Cabrales DOP is among the most intensely flavoured blues in the world — more pungent than Roquefort, more complex than Gorgonzola. The aged examples (3-6 months in cave) have a paste that ranges from ivory to blue-green throughout, with a smell that is unmistakable: wet cave, lanolin, sharp cream, and intense umami. The taste is simultaneously sharp, salty, creamy, and deeply minerally.
Cachopo
Asturias, Spain
Asturias's monumental breaded cutlet — two large thin slices of veal or beef encasing a filling of jamón and Asturian cheese (typically Afuega'l Pitu or Cabrales), breaded and fried in olive oil to a deep golden crust. A fully executed cachopo is enormous — sometimes covering an entire plate — and the interior must reveal a liquid core of melted cheese when cut.
Cachopo is the defining dish of the Asturian sidrerías, always accompanied by roasted red peppers, chips, or salad.
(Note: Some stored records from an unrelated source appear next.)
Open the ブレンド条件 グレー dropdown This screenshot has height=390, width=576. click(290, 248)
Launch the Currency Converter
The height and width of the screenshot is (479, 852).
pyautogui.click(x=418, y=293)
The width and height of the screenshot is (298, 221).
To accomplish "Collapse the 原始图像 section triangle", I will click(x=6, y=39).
There is nothing sophisticated about it. It is a powerful dish of cold-climate hospitality.
Fabada asturiana
Asturias, Spain
Asturias's defining dish — large, creamy white beans (fabes de la Granja) cooked with a compango of pork products: morcilla asturiana, chorizo asturiano, lacón, and pork belly or shoulder. The beans must be from Asturias — the local fabes are larger, creamier, and more absorbent than any substitute. The compango is the flavour: the morcilla's blood and spice, the chorizo's paprika, the pork fat from the lacón, all dissolve into the bean liquor.
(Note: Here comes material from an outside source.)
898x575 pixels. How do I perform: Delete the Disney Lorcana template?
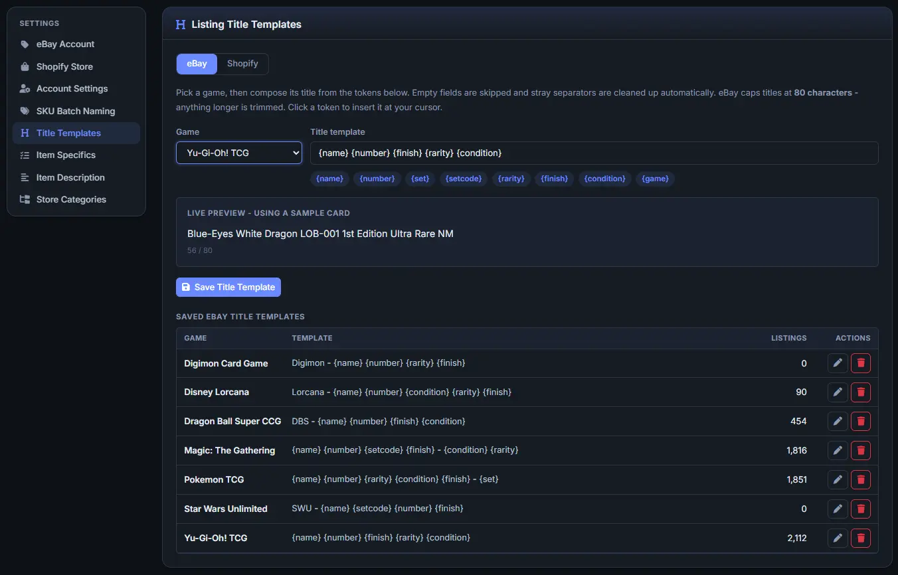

Fabada is the most serious of all Spanish bean dishes. It requires discipline in technique and quality in every component.
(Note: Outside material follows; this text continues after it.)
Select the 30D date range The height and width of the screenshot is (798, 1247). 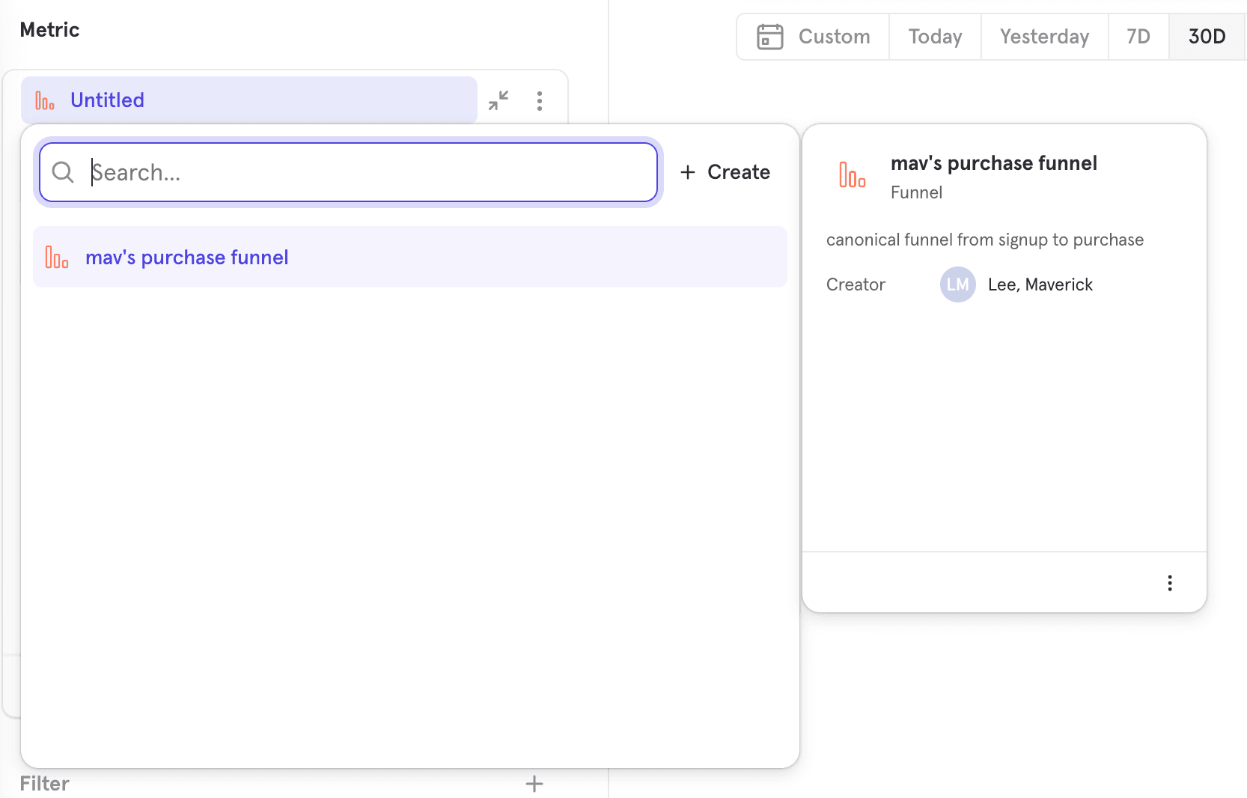[x=1207, y=37]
Sidra asturiana: natural cider pouring
Asturias, Spain
Asturian natural cider (sidra natural) is still, sour, and completely without carbonation — the complete opposite of commercial cider. It is poured from height (the escanciado) to aerate and develop its volatile aromatics, producing a moment of foam that must be drunk immediately. The pouring arm extends the bottle above head height; the glass is held at knee height; the stream falls 60-80cm.
This is not performance. The aeration genuinely transforms the flavour: the oxidised, sour, complex character of the cider opens up in the stream of air. Drunk without this technique, sidra tastes flat and acidic. With it, the apple esters emerge, the mouthfeel brightens, and the sourness integrates.